By: Kevin Jordan

Back up a step.

Not even a pandemic can stop Marvel. Even with the delayed movie releases, Marvel seemed to be ready for any contingency. WandaVision, Falcon and the Winter Soldier, and Loki have filled in the movie/television schedule that has otherwise been a giant void of nothing. Now, with things opening back up and more than half of Americans with at least one vaccine shot (the rest of you need to get on it), all of those delayed movies are starting to hit theaters and/or our homes. That means Black Widow.

(SPOILERS Ahead – Don’t worry, you can keep reading. It’s not like you don’t already know Widow lives at the end.)

Black Widow takes place after the events of Captain America: Civil War and before Avengers: Infinity War. We pick up with Natasha, a.k.a. Black Widow (Scarlett Johansson), on the run from Secretary Ross (William Hurt), Widow having violated the Sokovia Accords. She and Captain America are the only two outlaw Avengers still free and Ross would like to change that.

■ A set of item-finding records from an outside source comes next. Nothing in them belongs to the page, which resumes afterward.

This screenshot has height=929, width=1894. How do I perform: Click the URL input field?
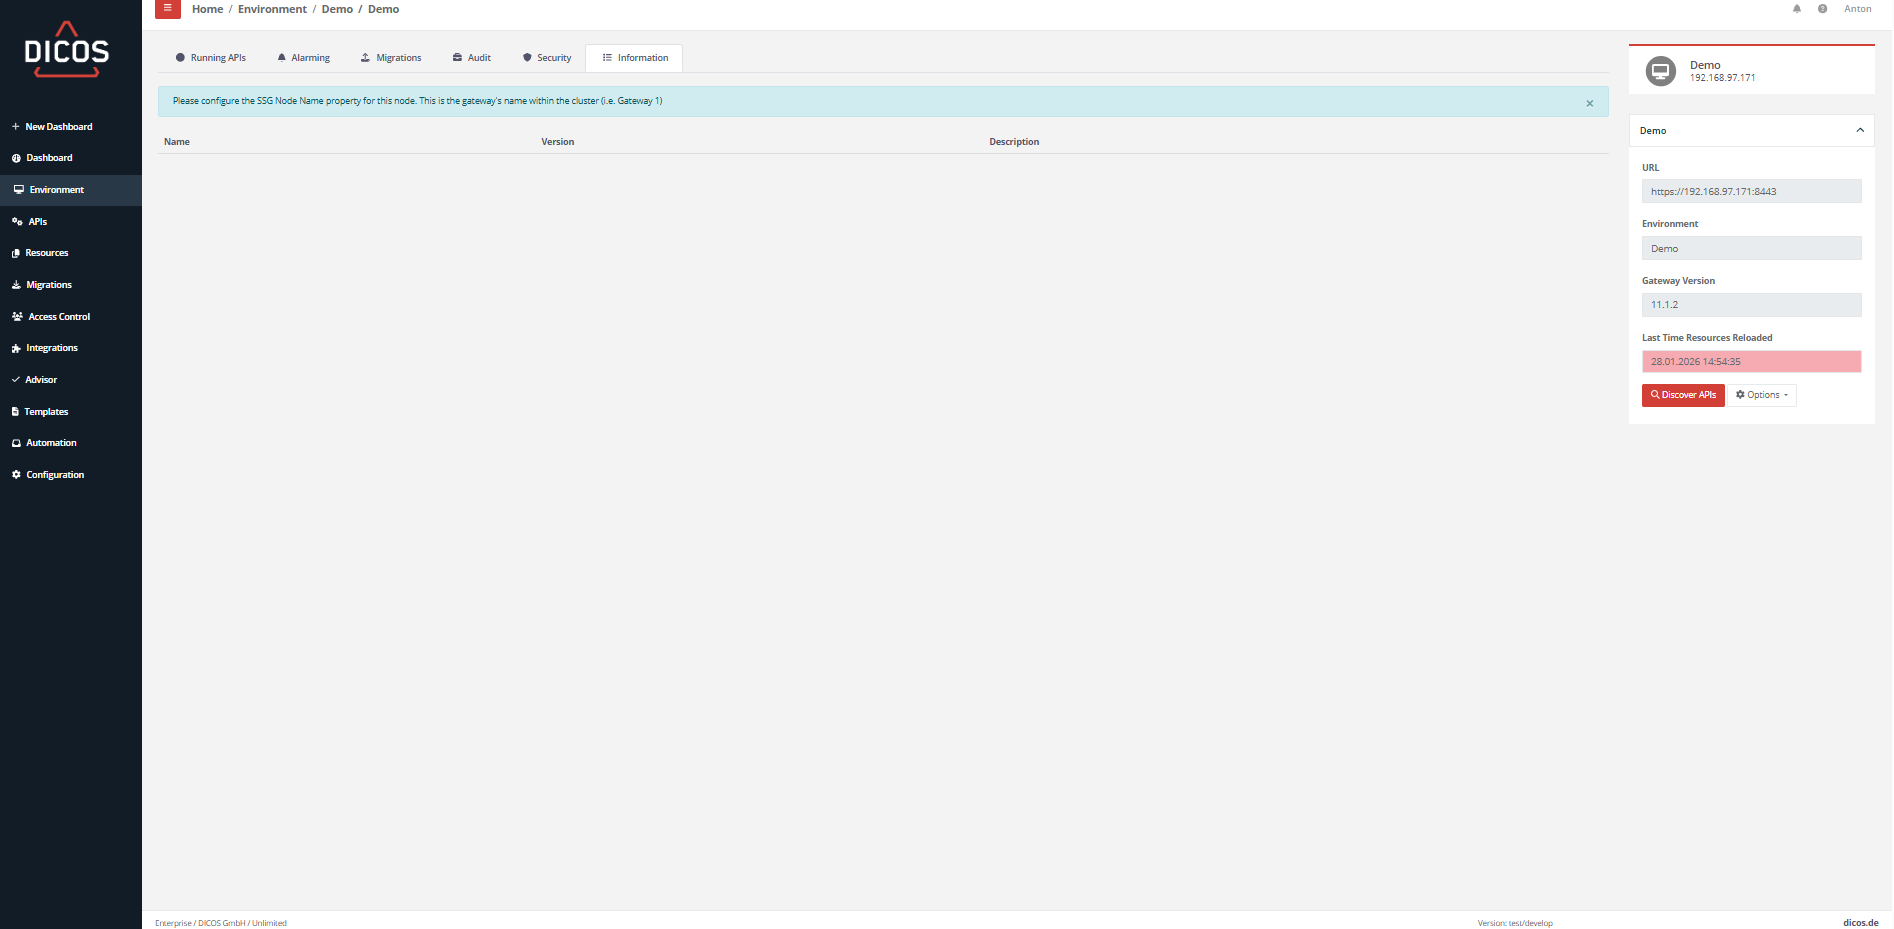tap(1750, 192)
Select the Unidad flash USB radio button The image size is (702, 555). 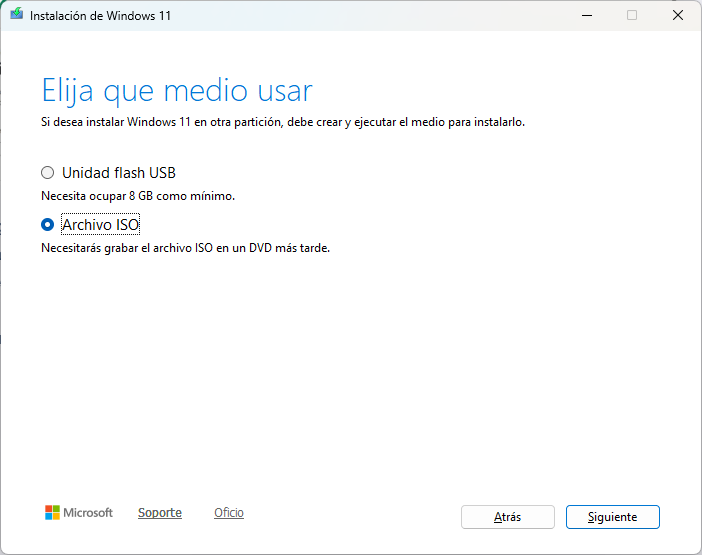(x=47, y=172)
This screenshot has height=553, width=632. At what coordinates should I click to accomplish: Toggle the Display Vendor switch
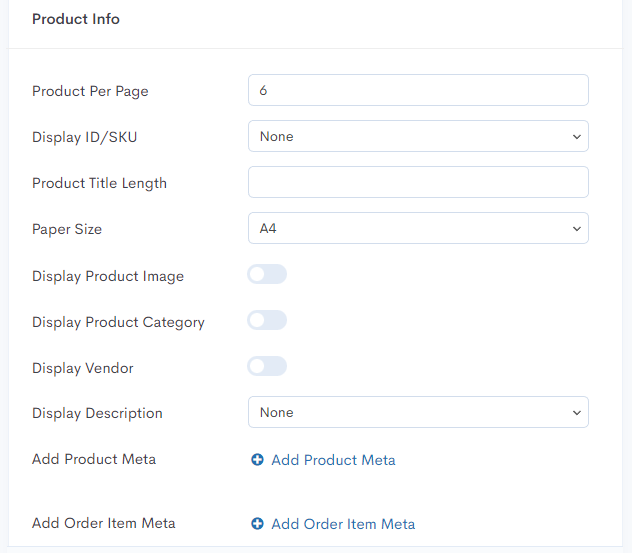(x=267, y=366)
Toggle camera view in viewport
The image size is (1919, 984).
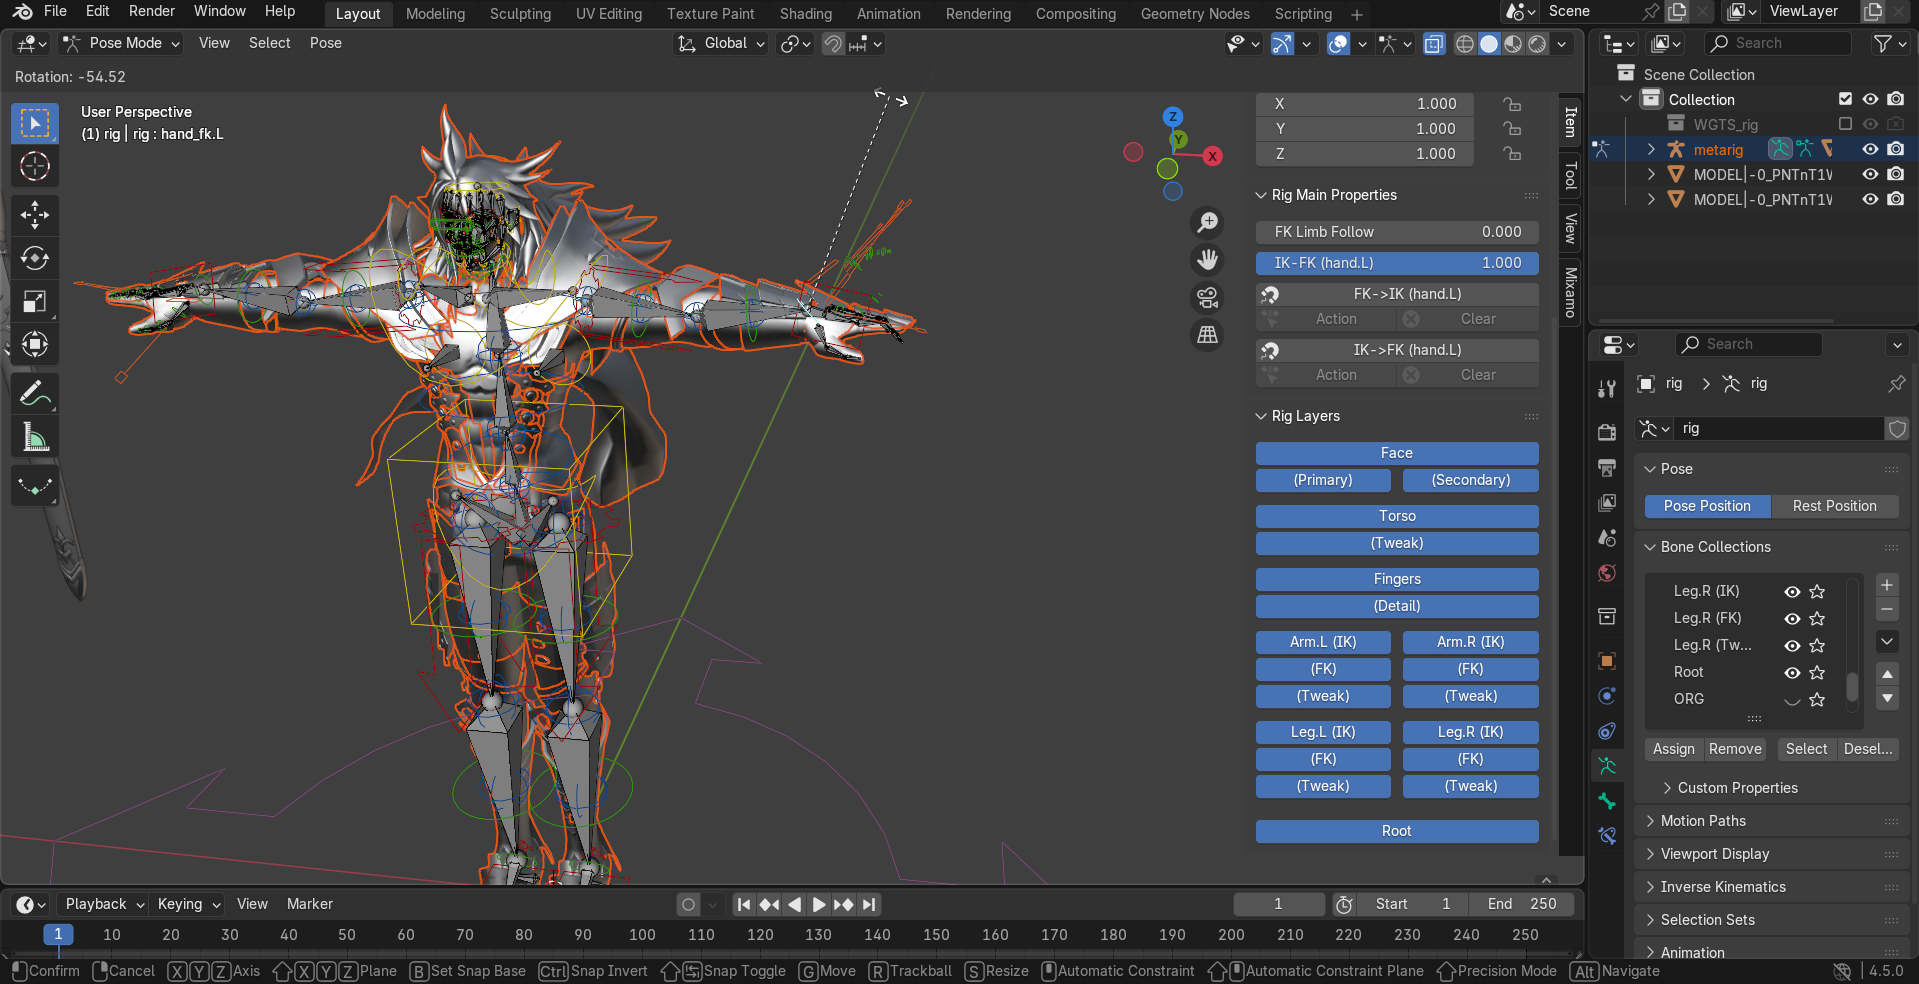(1208, 297)
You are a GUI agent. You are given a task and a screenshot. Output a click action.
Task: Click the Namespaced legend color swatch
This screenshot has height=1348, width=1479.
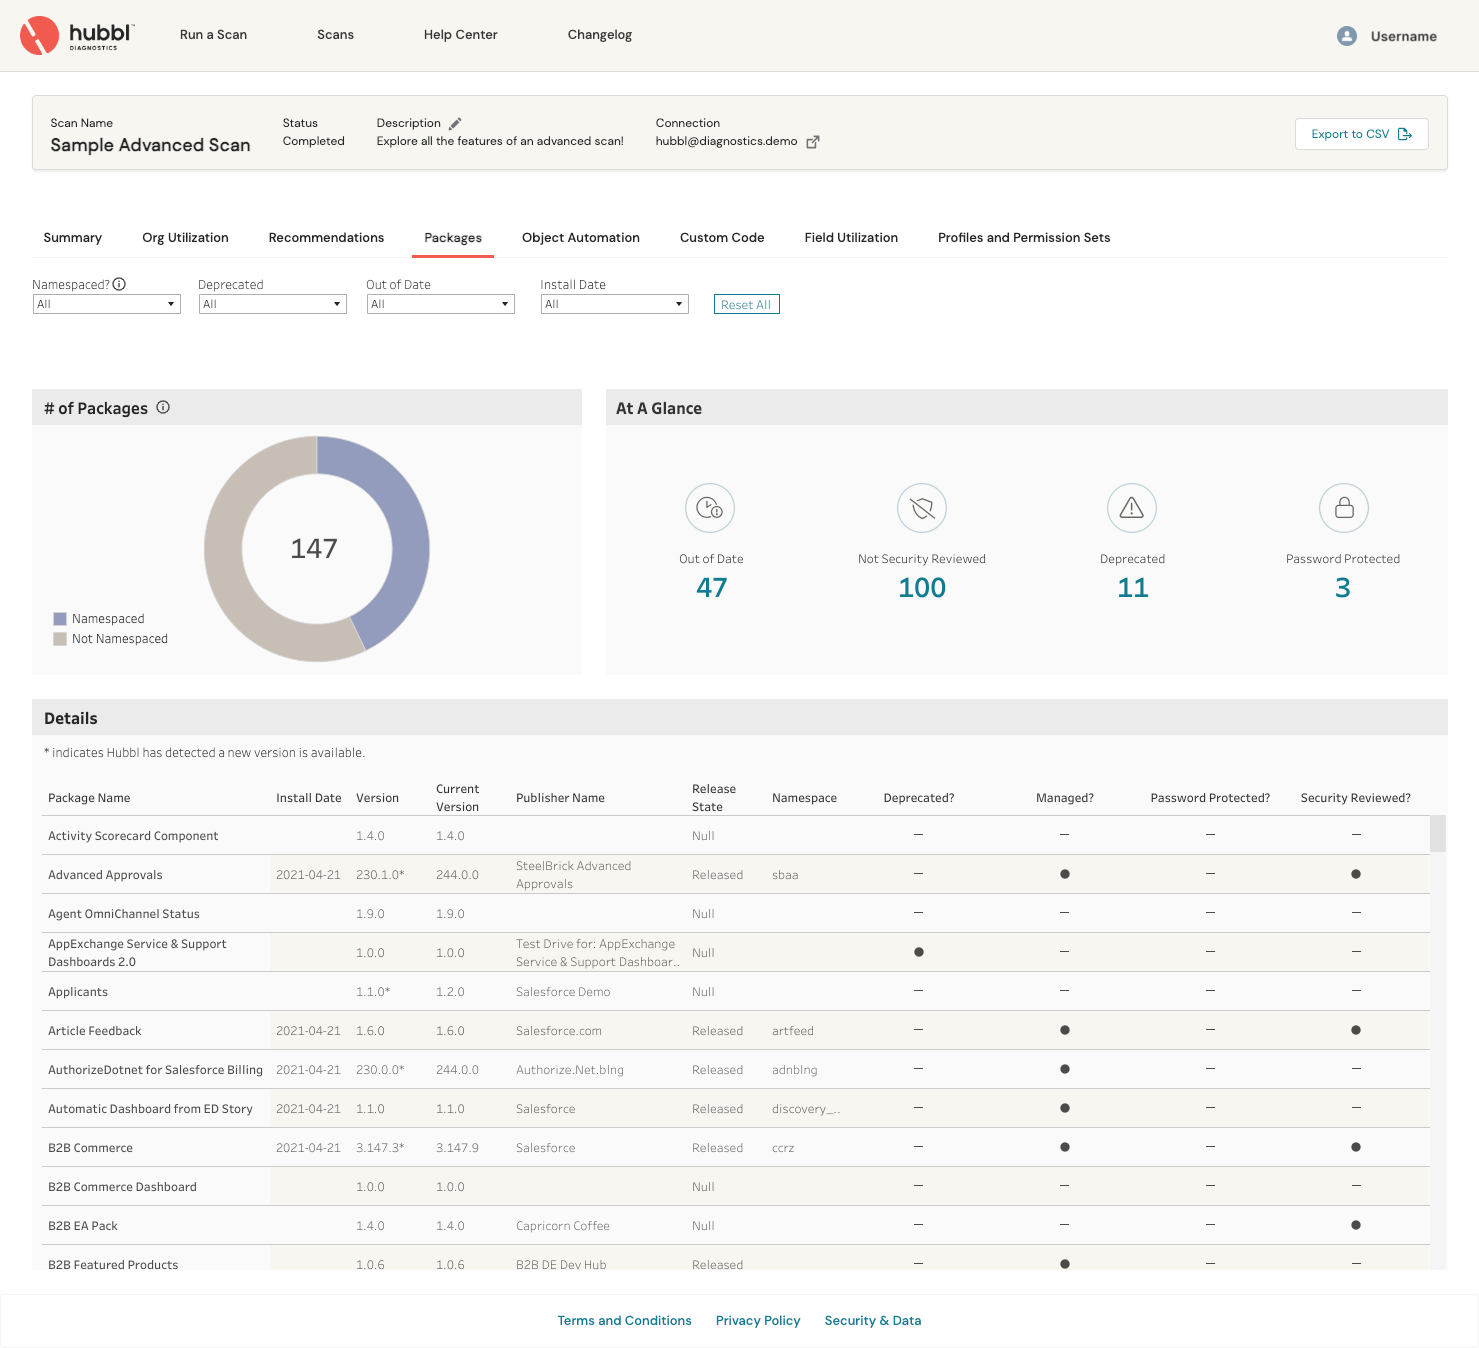click(60, 619)
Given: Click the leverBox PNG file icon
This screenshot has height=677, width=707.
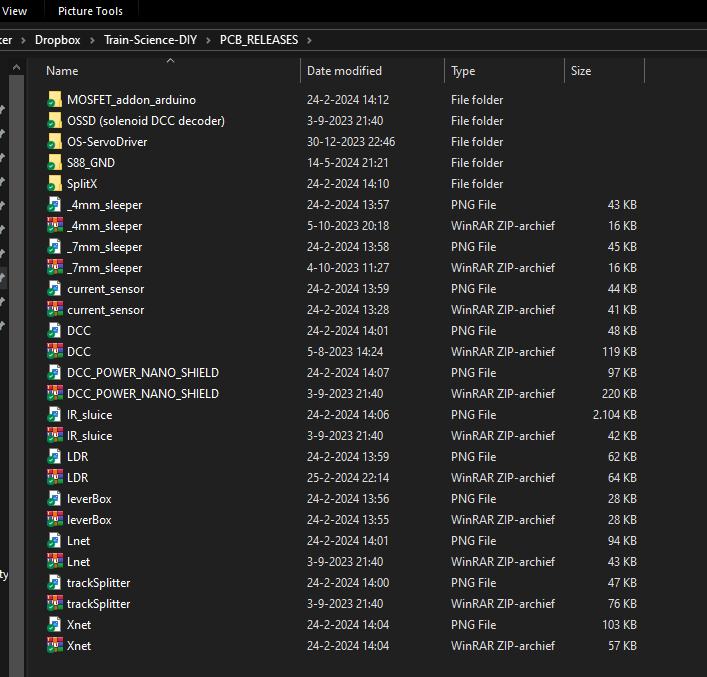Looking at the screenshot, I should click(x=55, y=499).
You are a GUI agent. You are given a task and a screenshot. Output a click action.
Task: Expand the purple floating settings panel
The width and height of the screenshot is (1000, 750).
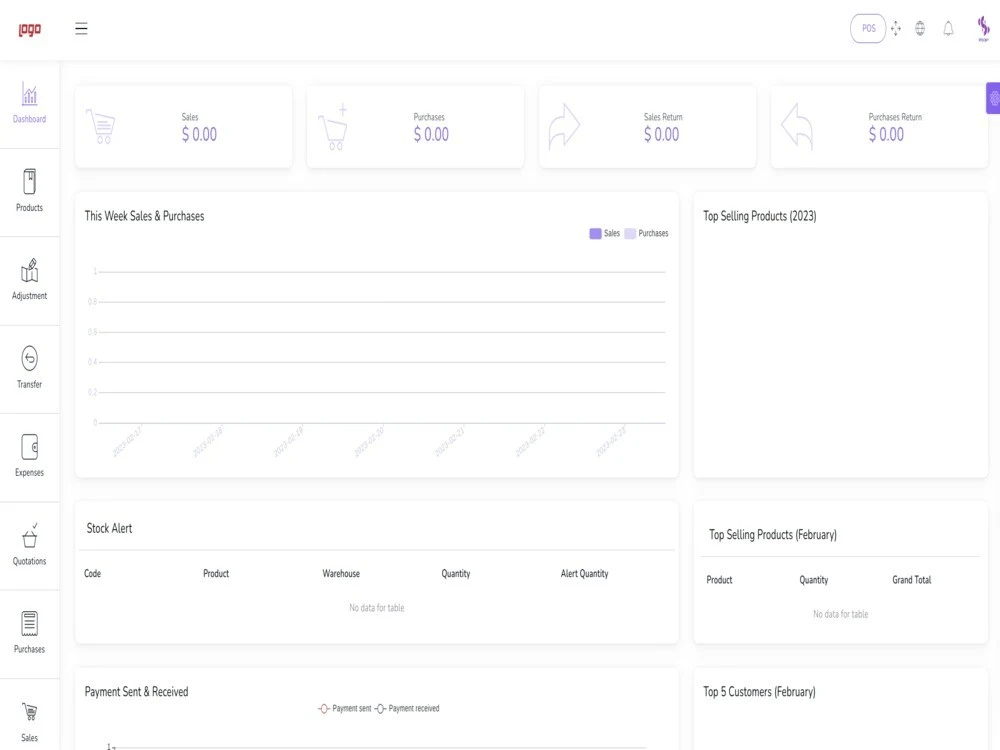[x=992, y=98]
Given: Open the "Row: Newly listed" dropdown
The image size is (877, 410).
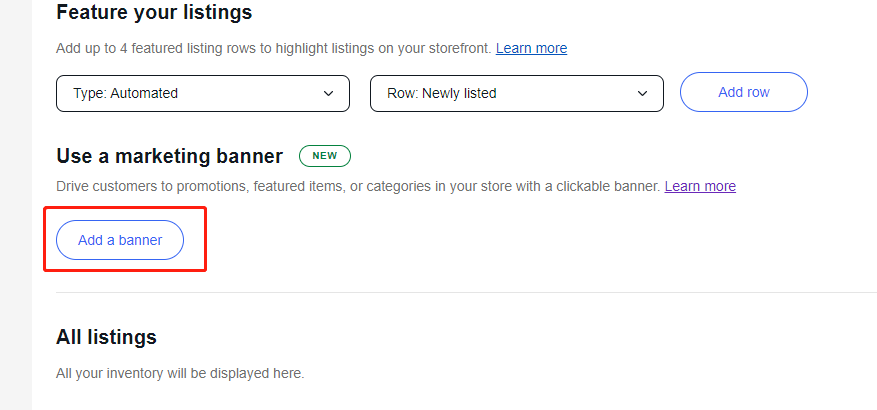Looking at the screenshot, I should 516,93.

First though, we have to step back with the film for a glimpse of Natasha’s childhood. The opening scene of the film takes us to mid-1990s Ohio where Natasha lives with her mother Melina (Rachel Weisz), father Alexei (David Harbour), and sister Yelena (played later as an adult by Florence Pugh). Alexei returns home from work one night and says they have to leave. It is not clear what happened, but what becomes clear is that they were a Russian sleeper cell. At the end of the scene, Yelena and Natasha are returned to Dreykov (Ray Winstone), the head of the Red Room where all of the Black Widows are trained, including Natasha. Now, back to the almost-present.

Natasha is on the run and Yelena is a Black Widow on a mission for Dreykov. While trying to capture a scientist, Yelena is sprayed in the face with some red stuff and suddenly cares about the well-being of the scientist. This was confusing for a while because the spray doesn’t get explained any time soon and we don’t know much about the Black Widows aside from them being deadly assassins who take ballet and have all of their reproductive organs removed.

While on the run, Natasha receives a package from Yelena, so Natasha heads to Budapest (yes, that Budapest) and meets up with Yelena. And by meets, I mean fights with. Family, am I right? Yelena tells Natasha that Dreykov is still alive and the Red Room is still in operation and we finally get an explanation to the fabled Budapest that Natasha and Hawkeye always talked about, albeit a very abbreviated explanation. Natasha and Yelena decide to take down Dreykov once and for all and you know what that means. Vodka. Not for the Red Room, don’t be silly. Only a full nuclear family, one filled with trained assassins, can take down a room full of, er…trained assassins.

What I enjoyed most about the movie is the relationship between Yelena and Natasha. They definitely have some past demons, but they also have a respect for each other that mixes professional with familial. And if you have siblings, you will recognize the dynamics. Yelena is the younger of the two and is constantly poking at Natasha. One of the cleverest things about MCU movies is the way they show the audience that they are aware of themselves, but without coming off like morons the way the characters in F9: The Fast Saga do. One example is Yelena teasing Natasha about her superhero landings and poses, literally calling Natasha a poser. Later, Yelena will perform one pose herself, then remark to herself that it felt gross. It’s brilliant and is the reason why I’m perfectly fine submitting to the Marvel (Disney) overlords.

The film is not without its flaws. One flaw is that the story itself seems a little looser than most MCU movies. The film kind of flies past a couple of elements and kind of forgets to use some of the setup. The most glaring example is the use of Red Guardian, a.k.a. Alexei, or more specifically, lack of use. While Natasha and Yelena are reuniting in Budapest, we find Alexei in prison, bragging about being Captain America’s superior. Turns out, Alexei was given the super serum as well and we see him put it to use in the flashback scene by flipping a car and in prison during an…is this right? An arm-wrestling sequence? Huh. The rest of the film he is nothing more than comic relief. No more flipping cars and no more, uh, arm-wrestling, I guess. Just joke after joke after squeezing into his old uniform after joke. To be fair, the jokes were pretty funny. I just wish we got more of him in general.

At this point in time, we know what we are going to get from Marvel, including the intro music that, during these Covid times, is literally and figuratively music to our ears. Back are the quips, the action, the easter eggs, the fanboy winks, the post-credits scenes, and actors loving that they are in a Marvel movie now too. Harbour, Pugh, and Weisz were clearly enjoying themselves, as was I, since I really like Harbour and Weisz, and Pugh has definitely moved up my list after this film. I can’t say that it was an amazing movie because we are living in a post Avengers: Endgame world where every movie seems smaller now. But that’s okay. We need all of these movies and shows to be smaller so that whatever is the next big MCU thing feels big enough. Personally, I’m just happy that big movies are back, even if they are a step back in the universe we are watching.

Rating: Worth exactly what you paid for it. Home or theater.